O cálculo, divulgado dia 31 de maio de 2021, é resultado de um novo estudo do Instituto Trata Brasil em parceria com a Associação Brasileira dos Fabricantes de Materiais para Saneamento (Asfamas), elaborado pela Consultoria GO Associados e denominado “Perdas de água potável (2021, ano base 2019: desafios para a disponibilidade hídrica e ao avanço da eficiência do saneamento básico”.
O estudo foi feito a partir de dados públicos do Sistema Nacional de Informações sobre Saneamento (Snis), ano base 2019, contemplando análise das 27 unidades federativas e das cinco regiões do país, bem como das cem maiores cidades – os mesmos municípios do Ranking do Saneamento Básico.
É um cenário preocupante em plena pandemia da covid-19, pois se trata de acesso a recursos hídricos, elemento crucial para a população brasileira que se vê à mercê de precários índices referentes à água potável, somando-se a isso a ineficiência do setor de saneamento básico em relação aos índices de perdas do referido líquido.
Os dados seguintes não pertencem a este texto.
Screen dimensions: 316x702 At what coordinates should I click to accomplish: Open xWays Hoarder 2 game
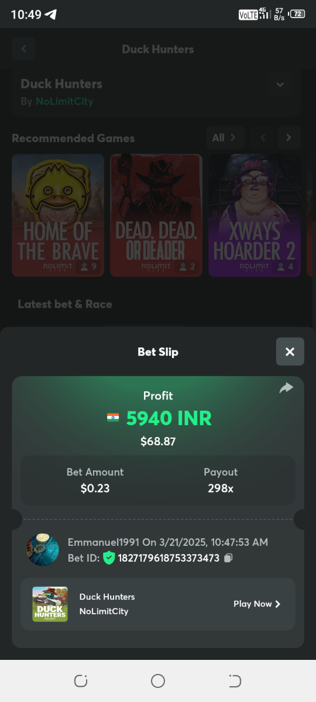255,215
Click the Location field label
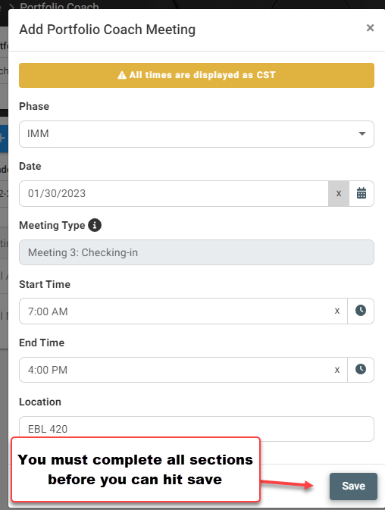 tap(40, 402)
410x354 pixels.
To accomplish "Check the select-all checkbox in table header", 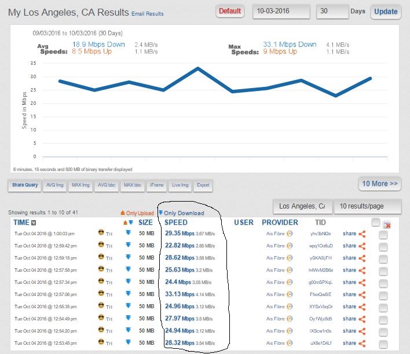I will pos(376,222).
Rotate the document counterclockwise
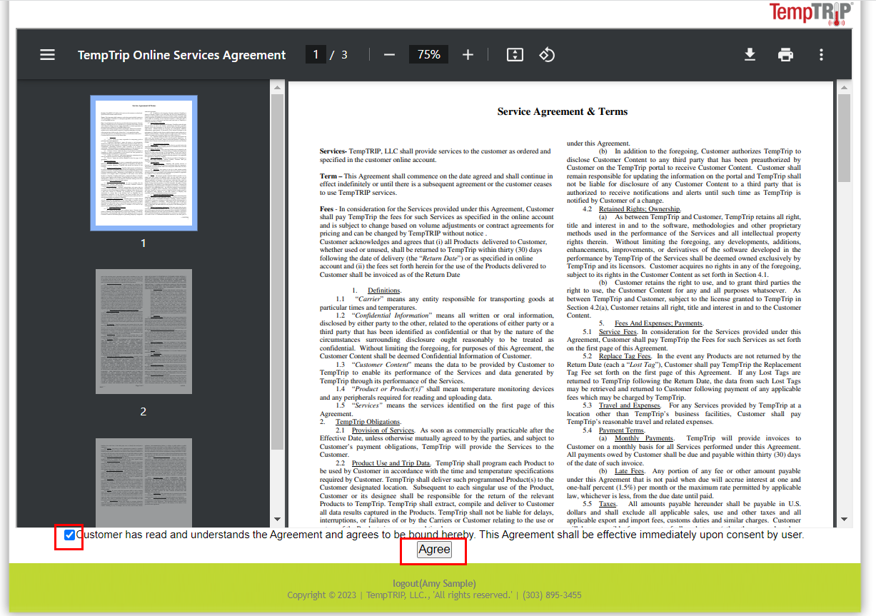The image size is (876, 616). 547,54
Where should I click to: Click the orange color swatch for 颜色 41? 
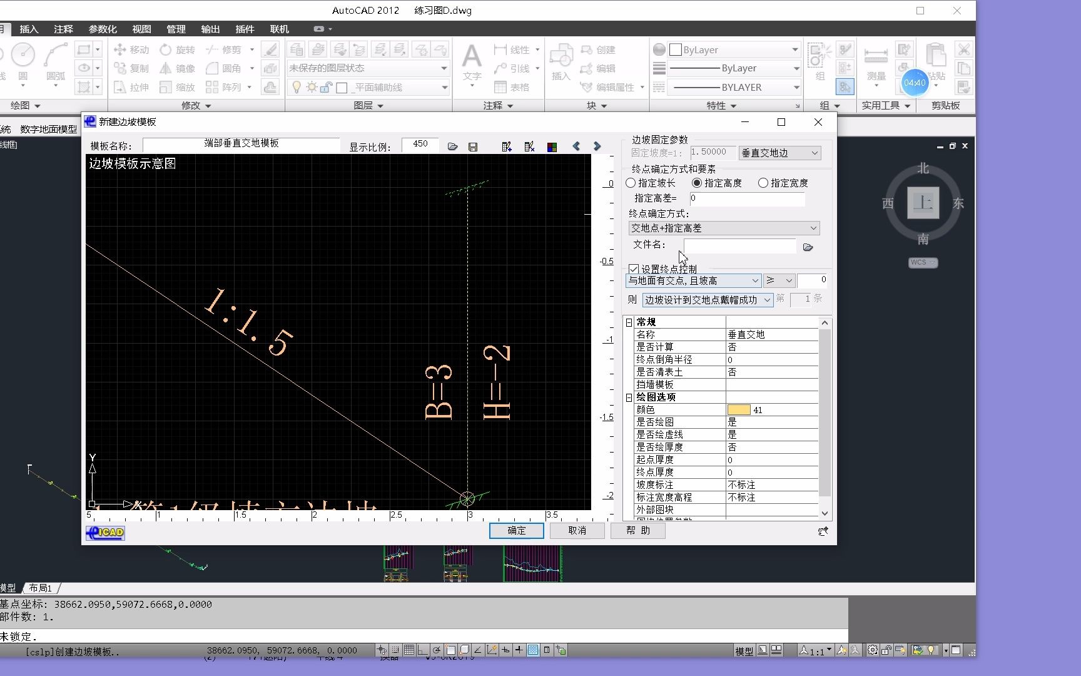(x=738, y=409)
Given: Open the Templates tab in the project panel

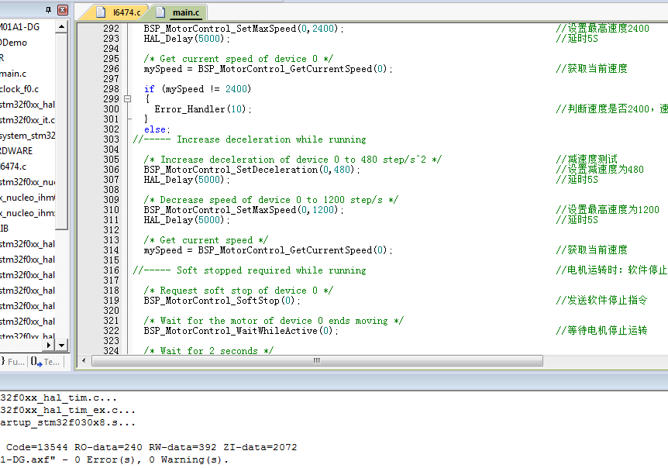Looking at the screenshot, I should click(x=45, y=361).
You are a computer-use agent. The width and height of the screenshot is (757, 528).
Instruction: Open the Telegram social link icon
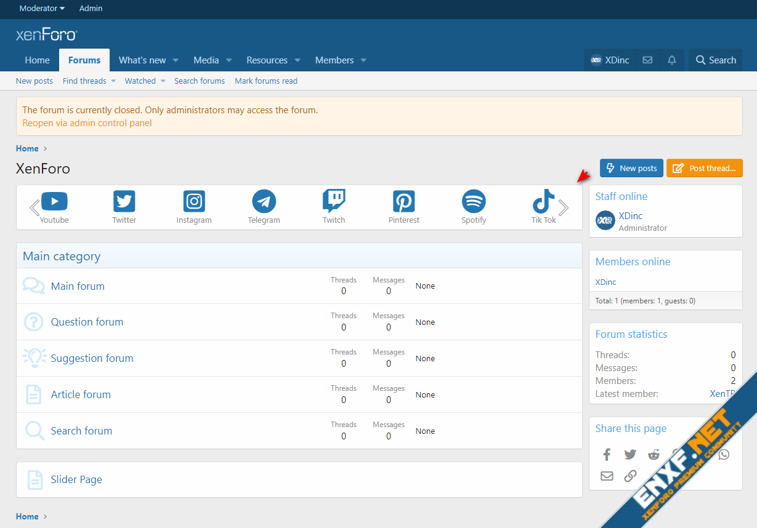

A análise do estudo diz em um dos seus pontos: “Em pleno século 21, e no maior país da América Latina, o Brasil ainda registra grande ineficiência na distribuição da água potável pelas cidades. Quase 40% (39,2%) de toda água potável captada não chega de forma oficial as residências do país, o que representa um volume equivalente a 7,5 mil piscinas olímpicas de água tratada desperdiçada diariamente ou sete vezes o volume do Sistema Cantareira – maior conjunto de reservatórios para abastecimento do Estado de São Paulo. Mesmo considerando apenas os 60% deste volume que são de perdas físicas (vazamentos), estamos falando de uma quantidade suficiente para abastecer mais de 63 milhões de brasileiros em um ano, equivalente a 30% da população brasileira em 2019. Esse volume seria, portanto, mais que suficiente para levar água aos quase 35 milhões de brasileiros que até hoje não possuem acesso nem para lavar as mãos em plena pandemia. Poderia também atender, por quase três anos, aos mais de 13 milhões de brasileiros que habitam em favelas”.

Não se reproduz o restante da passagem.